Aggressione e rapina per una catenina d’oro: due arresti
I carabinieri della Compagnia di Macomer hanno eseguito l’arresto di due uomini di 38 e 26 anni, ritenuti responsabili dei reati di rapina aggravata e lesioni personali. Il provvedimento cautelare è stato emesso dal Tribunale di Oristano, su richiesta della locale Procura della Repubblica. Questa operazione segue un precedente arresto, eseguito lo scorso 10 giugno nei confronti di un uomo di 50 anni.
Secondo quanto ricostruito, i tre indagati avevano accusato la vittima di essere il mandante del furto di una catenina in oro subìto dal figlio del 50enne. Dopo aver cercato l’uomo nei suoi consueti luoghi di frequentazione, lo hanno rintracciato all’interno di un bar. Qua e è nata una discussione animata, inizialmente sedata dal gestore che ha invitato i presenti ad allontanarsi dall’esercizio pubblico.

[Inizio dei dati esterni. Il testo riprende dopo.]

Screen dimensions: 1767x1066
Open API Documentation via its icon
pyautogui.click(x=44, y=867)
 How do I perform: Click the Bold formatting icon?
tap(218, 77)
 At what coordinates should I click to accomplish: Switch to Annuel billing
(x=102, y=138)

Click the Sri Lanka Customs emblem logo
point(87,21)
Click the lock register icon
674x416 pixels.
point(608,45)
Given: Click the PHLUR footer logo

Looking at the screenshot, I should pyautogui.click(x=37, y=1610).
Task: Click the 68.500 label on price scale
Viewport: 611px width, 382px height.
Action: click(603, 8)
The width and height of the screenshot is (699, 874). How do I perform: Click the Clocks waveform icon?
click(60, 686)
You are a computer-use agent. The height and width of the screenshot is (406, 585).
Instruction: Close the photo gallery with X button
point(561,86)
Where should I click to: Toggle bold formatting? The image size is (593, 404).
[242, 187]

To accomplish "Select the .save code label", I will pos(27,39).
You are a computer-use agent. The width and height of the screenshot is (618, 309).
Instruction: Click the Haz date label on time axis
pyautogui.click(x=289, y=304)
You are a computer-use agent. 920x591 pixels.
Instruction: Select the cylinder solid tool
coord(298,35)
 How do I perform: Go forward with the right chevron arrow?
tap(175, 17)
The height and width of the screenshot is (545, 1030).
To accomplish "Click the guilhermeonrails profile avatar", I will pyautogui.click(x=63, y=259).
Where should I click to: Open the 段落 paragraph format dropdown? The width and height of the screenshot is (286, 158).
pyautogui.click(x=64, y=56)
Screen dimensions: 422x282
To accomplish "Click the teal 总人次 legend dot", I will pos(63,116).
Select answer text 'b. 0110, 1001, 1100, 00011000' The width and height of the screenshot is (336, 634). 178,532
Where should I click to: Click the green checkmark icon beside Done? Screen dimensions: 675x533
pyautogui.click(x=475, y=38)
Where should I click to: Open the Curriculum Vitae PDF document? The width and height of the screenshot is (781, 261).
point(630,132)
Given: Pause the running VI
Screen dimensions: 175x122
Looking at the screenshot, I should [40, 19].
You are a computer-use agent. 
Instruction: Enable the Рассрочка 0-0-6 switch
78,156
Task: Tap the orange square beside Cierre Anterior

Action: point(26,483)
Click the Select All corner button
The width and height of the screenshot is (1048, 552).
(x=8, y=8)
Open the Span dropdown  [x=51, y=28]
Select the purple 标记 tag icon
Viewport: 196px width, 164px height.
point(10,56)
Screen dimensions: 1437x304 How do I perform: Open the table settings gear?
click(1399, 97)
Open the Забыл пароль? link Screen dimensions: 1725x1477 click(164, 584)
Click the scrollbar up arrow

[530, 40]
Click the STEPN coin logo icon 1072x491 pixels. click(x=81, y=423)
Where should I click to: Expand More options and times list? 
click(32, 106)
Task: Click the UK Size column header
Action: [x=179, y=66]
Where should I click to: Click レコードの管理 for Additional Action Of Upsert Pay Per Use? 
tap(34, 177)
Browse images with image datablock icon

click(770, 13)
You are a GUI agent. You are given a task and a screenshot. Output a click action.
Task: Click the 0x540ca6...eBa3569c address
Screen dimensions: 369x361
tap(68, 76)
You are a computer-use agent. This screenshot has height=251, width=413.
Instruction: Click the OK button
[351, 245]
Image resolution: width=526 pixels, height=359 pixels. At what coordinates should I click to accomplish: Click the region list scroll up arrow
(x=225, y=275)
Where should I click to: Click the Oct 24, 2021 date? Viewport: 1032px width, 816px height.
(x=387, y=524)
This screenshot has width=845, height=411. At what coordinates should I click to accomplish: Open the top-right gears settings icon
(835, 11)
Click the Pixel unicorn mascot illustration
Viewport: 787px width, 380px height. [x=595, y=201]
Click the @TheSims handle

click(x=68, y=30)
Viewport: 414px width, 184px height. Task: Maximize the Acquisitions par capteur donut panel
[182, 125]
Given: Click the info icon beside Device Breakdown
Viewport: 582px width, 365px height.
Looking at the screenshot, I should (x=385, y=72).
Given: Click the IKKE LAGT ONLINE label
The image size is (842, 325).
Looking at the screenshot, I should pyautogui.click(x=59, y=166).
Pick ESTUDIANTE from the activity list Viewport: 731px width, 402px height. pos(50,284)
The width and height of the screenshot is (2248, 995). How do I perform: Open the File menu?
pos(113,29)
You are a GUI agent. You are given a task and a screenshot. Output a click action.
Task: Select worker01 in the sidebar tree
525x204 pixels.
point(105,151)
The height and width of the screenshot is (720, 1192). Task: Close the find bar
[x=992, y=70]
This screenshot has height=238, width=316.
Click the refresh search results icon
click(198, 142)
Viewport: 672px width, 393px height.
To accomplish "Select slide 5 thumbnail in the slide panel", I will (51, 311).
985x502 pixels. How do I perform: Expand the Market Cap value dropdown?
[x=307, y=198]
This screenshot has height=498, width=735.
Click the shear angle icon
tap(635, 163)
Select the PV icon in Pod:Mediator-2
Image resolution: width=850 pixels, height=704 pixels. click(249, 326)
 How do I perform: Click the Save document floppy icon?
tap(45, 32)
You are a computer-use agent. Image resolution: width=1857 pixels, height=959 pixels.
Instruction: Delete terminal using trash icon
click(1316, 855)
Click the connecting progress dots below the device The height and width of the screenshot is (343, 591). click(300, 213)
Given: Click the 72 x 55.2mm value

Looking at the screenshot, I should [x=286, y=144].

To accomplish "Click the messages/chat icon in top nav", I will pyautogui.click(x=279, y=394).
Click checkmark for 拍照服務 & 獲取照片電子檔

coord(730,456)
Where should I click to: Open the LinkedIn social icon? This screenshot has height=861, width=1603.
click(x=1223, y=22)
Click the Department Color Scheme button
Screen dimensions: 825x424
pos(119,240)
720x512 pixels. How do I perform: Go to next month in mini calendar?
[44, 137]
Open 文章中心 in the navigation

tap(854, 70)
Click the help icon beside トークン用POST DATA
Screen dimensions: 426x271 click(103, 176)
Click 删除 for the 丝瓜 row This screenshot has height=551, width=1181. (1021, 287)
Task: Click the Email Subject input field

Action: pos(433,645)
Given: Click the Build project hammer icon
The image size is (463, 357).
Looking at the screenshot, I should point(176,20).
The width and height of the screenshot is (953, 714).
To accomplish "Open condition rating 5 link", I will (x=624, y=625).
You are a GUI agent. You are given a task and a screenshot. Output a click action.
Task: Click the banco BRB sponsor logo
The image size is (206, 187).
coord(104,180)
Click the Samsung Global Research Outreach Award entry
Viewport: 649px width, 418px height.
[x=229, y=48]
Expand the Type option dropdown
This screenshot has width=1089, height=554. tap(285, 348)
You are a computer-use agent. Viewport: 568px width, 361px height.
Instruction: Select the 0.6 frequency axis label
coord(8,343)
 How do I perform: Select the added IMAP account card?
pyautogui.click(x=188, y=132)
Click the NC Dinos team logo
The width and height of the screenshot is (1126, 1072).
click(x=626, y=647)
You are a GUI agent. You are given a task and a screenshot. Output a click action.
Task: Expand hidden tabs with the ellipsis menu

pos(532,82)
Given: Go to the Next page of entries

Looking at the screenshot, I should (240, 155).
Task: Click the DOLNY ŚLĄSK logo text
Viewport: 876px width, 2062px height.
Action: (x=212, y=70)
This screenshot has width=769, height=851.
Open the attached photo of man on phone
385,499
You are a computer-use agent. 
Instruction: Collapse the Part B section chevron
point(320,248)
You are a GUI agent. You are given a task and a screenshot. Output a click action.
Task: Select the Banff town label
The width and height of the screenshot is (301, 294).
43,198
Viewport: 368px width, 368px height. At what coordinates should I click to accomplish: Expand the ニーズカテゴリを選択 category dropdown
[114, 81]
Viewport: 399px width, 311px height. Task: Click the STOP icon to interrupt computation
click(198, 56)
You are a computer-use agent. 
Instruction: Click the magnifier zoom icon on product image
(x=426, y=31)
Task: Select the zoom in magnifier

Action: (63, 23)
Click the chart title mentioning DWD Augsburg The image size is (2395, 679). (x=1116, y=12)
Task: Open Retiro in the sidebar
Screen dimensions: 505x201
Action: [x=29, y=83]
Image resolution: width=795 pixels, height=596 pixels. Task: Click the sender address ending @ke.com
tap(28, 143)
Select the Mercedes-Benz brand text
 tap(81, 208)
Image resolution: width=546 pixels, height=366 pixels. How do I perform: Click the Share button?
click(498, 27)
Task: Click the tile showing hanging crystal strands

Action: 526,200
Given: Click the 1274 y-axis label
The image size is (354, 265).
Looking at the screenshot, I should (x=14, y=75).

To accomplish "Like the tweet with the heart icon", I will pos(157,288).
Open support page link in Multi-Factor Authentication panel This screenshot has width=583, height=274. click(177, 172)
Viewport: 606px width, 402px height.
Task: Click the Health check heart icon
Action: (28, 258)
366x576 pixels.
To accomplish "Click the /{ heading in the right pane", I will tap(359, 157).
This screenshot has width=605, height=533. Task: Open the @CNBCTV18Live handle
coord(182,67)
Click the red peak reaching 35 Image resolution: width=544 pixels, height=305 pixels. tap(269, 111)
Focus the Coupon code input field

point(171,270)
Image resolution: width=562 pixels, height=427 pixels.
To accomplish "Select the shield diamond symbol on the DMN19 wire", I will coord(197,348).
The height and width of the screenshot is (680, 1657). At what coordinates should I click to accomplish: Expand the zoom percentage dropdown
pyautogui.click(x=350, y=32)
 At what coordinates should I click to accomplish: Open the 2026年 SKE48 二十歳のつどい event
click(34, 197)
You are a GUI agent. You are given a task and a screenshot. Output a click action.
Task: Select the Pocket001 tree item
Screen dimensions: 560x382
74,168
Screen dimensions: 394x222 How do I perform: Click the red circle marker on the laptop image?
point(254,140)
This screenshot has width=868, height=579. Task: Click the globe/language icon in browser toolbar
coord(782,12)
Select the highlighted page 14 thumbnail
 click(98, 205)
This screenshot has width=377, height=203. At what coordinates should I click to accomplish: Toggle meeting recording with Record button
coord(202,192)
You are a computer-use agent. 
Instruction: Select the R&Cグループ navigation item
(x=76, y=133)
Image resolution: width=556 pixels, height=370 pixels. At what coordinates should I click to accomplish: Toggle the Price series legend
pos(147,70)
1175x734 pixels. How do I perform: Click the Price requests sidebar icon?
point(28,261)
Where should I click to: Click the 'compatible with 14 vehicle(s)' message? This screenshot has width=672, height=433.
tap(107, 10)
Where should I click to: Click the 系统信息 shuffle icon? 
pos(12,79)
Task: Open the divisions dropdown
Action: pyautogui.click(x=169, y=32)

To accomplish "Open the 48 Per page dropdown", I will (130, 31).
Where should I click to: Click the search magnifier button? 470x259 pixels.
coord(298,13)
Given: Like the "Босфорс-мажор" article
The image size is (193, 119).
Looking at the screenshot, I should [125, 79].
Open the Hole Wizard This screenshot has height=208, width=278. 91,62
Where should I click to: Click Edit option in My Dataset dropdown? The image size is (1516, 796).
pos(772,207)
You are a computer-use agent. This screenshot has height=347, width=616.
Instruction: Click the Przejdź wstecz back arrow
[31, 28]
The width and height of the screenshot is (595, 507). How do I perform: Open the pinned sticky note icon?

La situazione è però degenerata all’esterno, dove gli indagati hanno percosso violentemente la persona accusata di essere il mandante del furto iniziale, strappandole dal collo una catenina in oro. Subito dopo l’aggressione, i responsabili si sono dileguati a bordo di un’autovettura, mentre il titolare del bar provvedeva a contattare il 112.
I militari della stazione di Bosa sono riusciti a rintracciare nell’immediato uno degli aggressori, traendolo in arresto in flagranza di reato per rapina aggravata e lesioni personali. Le successive indagini condotte dai carabinieri hanno permesso di raccogliere gravi indizi di colpevolezza anche a carico del 38enne e del 26enne. Per la ricostruzione della dinamica sono risultate fondamentali sia le immagini registrate dalle telecamere di videosorveglianza, che hanno ripreso l’intera aggressione, sia le testimonianze delle persone che avevano assistito alla scena.